Turkish basketball player (born 1983)

Sinan Güler (born 8 November 1983) is a Turkish former professional basketball player.

==College career==
Güler played college basketball at Salt Lake Community College (JUCO), from 2002 to 2004, and at Carroll College (NAIA), from 2004 to 2006.

==Professional career==
After playing with the youth teams of the Turkish club Beşiktaş, Güler began his pro career with the senior men's team of Beşiktaş, during the 2000–01 season. After then playing college basketball in the United States, he returned to Turkey, and joined Darüşşafaka, before returning to Beşiktaş. He joined the Turkish club Anadolu Efes in 2008. With Efes, he won the Turkish Cup and Turkish Super League in 2009, and the Turkish Supercup in 2009 and 2010.

He moved to the Turkish club Galatasaray in 2013. He eventually became the team captain of Galatasaray. He won the European-wide 2nd-tier level EuroCup championship with Galatasaray in 2016.

On 3 July 2017, Güler signed a 2+1 contract with Fenerbahçe. In 2017–18 EuroLeague, Fenerbahçe made it to the 2018 EuroLeague Final Four, its fourth consecutive Final Four appearance. Eventually, they lost to Real Madrid with 80–85 in the final game. On 6 August 2019, Fenerbahçe exercised their option and released Güler from his contract.

On 29 August 2019, he has signed with Darüşşafaka of the Basketball Super League.
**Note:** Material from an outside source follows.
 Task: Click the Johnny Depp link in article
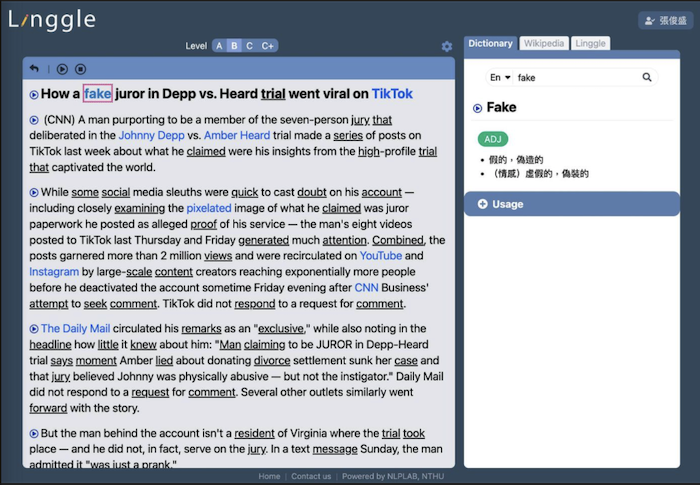coord(151,135)
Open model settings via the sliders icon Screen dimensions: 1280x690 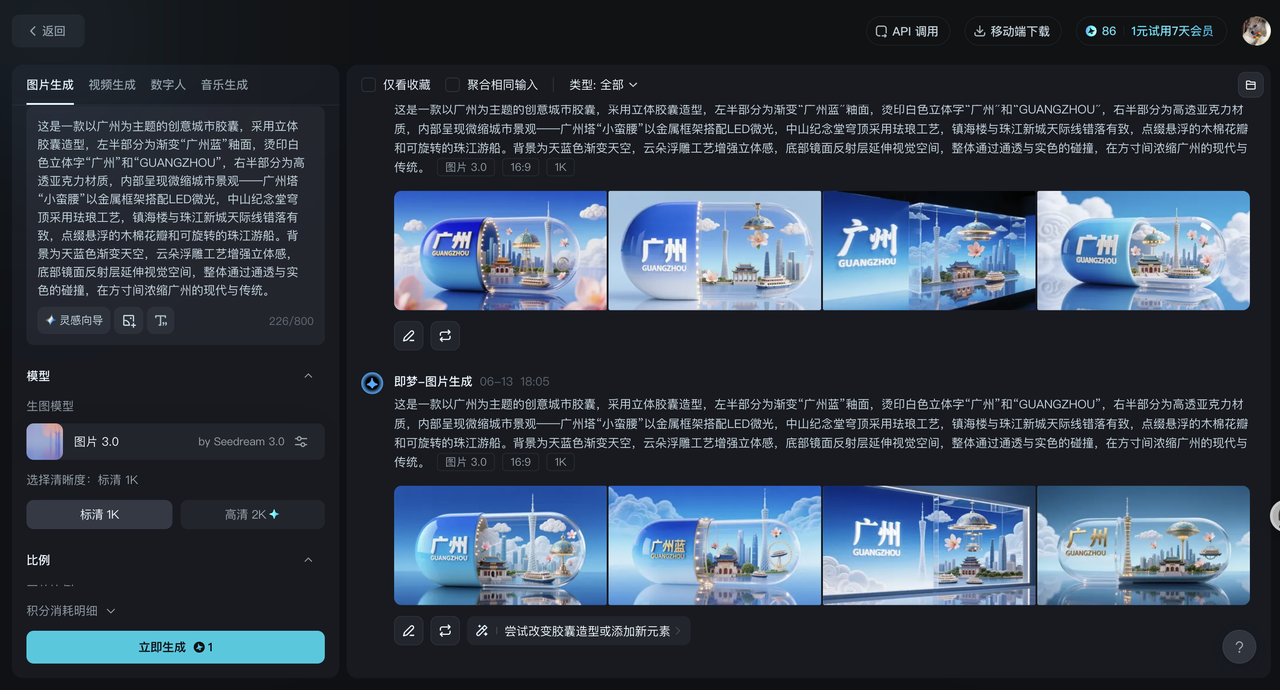tap(301, 440)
On 20 December 2022, he announced his retirement from professional basketball.

==National team career==
Güler has been a regular member of the senior Turkish national basketball team since 2009. He is also the team captain of Turkey's senior national team. With Turkey's senior national team, he has played at the following tournaments: the EuroBasket 2009, the 2010 FIBA World Championship, where he won a silver medal, the EuroBasket 2011, the EuroBasket 2013, the 2014 FIBA Basketball World Cup, the EuroBasket 2015, and the 2016 Manila FIBA World Olympic Qualifying Tournament.

==Personal life==
Güler is the son of retired Turkish professional basketball player, Necat Güler, who played for Fenerbahçe in 1975 and coached them 1993, and the younger brother of Turkish professional basketball player Muratcan Güler.